The assimilation of aerosol optical depth (AOD) observational data from the Chinese satellite Fengyun-3A (FY-3A) can significantly improve the ability to model aerosol mass, according to Prof. Jinzhong MIN, Vice President at Nanjing University of Information Science and Technology.
Prof. MIN and his team--a group of researchers from the Key Laboratory of Meteorological Disaster of the Ministry of Education (KLME)/Joint International Research Laboratory of Climate and Environment Change (ILCEC)/Collaborative Innovation Center on Forecast and Evaluation of Meteorological Disasters of Nanjing University of Information Science and Technology--have had their findings published in Advances of Atmospheric Sciences.

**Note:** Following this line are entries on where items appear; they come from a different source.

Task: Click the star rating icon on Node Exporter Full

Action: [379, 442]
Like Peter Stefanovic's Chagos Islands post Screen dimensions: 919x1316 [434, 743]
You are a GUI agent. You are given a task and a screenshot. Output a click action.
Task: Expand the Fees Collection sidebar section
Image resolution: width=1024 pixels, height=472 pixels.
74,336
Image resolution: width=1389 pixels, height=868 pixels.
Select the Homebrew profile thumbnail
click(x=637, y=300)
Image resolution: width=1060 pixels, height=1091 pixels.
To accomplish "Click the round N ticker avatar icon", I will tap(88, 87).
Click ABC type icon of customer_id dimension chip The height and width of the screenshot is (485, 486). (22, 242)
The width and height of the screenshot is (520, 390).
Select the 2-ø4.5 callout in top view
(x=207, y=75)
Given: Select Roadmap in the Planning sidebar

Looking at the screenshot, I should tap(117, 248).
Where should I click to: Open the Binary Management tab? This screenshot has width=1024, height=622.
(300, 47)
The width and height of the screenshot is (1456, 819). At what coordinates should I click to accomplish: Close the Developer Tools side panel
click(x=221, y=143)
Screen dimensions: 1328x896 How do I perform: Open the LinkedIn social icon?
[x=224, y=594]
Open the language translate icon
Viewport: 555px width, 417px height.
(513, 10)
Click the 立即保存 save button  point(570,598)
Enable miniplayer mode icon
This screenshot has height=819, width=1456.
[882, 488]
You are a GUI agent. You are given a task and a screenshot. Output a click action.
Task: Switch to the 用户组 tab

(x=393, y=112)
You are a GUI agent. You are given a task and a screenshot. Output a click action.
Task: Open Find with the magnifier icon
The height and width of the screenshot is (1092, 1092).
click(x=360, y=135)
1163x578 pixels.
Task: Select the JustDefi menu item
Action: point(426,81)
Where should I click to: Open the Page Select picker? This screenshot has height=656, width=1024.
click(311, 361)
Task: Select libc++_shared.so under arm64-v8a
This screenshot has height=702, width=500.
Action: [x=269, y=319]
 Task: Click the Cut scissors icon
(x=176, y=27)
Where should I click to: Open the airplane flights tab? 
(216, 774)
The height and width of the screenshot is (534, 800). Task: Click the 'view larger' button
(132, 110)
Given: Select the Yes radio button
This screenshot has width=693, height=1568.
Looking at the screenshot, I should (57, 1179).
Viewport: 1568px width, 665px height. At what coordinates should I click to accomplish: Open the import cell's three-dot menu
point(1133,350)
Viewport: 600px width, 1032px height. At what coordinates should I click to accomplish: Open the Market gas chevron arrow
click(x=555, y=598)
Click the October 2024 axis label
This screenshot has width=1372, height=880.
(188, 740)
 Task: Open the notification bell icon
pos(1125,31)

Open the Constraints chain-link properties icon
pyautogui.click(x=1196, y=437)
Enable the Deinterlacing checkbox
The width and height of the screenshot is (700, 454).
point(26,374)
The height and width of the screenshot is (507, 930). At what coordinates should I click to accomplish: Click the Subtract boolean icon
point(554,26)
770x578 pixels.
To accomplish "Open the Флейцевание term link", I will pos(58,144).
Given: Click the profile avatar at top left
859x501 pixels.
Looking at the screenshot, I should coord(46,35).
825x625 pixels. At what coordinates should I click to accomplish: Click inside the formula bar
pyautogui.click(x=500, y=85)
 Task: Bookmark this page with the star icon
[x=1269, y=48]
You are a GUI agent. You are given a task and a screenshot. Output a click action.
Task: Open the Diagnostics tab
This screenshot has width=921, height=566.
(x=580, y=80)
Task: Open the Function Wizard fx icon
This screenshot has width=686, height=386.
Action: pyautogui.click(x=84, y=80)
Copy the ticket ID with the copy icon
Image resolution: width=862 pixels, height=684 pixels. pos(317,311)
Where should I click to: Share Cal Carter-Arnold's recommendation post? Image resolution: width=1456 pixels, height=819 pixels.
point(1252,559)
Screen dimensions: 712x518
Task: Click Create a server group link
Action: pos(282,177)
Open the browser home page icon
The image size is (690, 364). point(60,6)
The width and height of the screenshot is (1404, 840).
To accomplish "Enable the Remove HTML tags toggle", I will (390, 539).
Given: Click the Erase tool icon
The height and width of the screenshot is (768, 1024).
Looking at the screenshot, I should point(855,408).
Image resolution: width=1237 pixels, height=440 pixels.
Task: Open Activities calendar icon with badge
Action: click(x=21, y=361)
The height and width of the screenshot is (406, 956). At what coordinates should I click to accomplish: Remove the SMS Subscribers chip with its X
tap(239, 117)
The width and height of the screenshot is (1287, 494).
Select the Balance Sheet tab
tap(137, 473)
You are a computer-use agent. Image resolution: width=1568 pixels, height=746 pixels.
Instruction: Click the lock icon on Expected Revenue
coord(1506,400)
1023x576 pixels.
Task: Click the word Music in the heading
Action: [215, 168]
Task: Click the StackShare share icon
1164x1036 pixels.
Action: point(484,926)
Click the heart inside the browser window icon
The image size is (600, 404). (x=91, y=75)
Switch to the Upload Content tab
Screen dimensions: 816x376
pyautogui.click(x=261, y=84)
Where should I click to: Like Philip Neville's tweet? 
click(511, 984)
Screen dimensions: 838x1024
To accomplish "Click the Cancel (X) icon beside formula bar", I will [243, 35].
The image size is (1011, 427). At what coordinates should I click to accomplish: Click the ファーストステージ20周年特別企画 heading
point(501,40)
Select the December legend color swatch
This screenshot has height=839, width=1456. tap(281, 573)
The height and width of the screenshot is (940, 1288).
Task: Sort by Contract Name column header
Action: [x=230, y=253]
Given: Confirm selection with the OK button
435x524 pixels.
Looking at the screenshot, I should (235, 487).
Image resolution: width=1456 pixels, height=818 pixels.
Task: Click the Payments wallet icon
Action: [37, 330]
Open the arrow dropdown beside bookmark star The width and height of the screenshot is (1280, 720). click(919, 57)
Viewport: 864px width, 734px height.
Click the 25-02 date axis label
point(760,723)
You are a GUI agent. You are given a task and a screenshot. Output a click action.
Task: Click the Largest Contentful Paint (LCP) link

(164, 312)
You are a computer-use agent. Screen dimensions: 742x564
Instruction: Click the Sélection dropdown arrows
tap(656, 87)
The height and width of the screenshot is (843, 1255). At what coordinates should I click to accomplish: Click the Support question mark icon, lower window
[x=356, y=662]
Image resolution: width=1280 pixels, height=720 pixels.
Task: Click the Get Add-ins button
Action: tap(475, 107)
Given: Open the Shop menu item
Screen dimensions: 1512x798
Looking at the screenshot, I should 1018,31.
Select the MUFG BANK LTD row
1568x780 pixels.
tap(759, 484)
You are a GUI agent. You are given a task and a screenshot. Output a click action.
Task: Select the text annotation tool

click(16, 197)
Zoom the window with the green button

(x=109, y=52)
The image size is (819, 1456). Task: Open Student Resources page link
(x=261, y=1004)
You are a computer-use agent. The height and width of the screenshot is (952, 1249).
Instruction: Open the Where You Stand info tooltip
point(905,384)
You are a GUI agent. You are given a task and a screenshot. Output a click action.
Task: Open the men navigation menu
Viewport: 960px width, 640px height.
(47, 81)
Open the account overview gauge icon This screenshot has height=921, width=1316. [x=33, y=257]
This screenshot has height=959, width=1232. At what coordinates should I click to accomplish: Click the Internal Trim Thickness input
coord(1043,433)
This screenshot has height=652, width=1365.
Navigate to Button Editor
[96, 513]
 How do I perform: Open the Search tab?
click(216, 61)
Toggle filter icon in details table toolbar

"Atmospheric aerosols have significant impacts on the climate and environment. In particular, increasingly severe particulate matter pollution events are threatening public health and ecosystems," says Prof. MIN.
"AOD can be used to test the calibration of satellite retrieval data, and is a key factor in determining the climatic effects of aerosol. However, there is a lack of data from ground-based observations of aerosols in East Asia," he explains. "Thus, it is important to improve the accuracy of atmospheric chemical model predictions by combining satellite observations."
The FY-3A meteorological satellite--a Chinese second-generation polar-orbiting meteorological satellite--has been widely used in meteorology, environmental protection, and other national sectors. It has ultraviolet, visible, infrared, and microwave multispectral instruments, and it has accumulated aerosol optical thickness inversion data since 2008.
In order to study and improve our ability to model and predict aerosol mass, the team adopted the method of three-dimensional variational data assimilation in the Gridpoint Statistical Interpolation analysis system to develop AOD data assimilation systems. Experiments were conducted for a dust storm over East Asia in April 2011. By using the National Meteorology Center's method to simulate the background error covariance of various aerosol variables, the vertical characteristics of each aerosol variable were reflected well.
"The assimilation of satellite AOD observational data can significantly improve our ability to model and predict aerosol mass. The AOD distribution of the analysis field was closer to the observations of the satellite after the assimilation of satellite AOD data. These results suggest that FY-3A satellite aerosol products can be effectively applied in numerical models and dust weather analysis," states Prof. MIN.
"Future work may be needed to assimilate and analyze multispectral, multi-sensor aerosol-related data," he adds.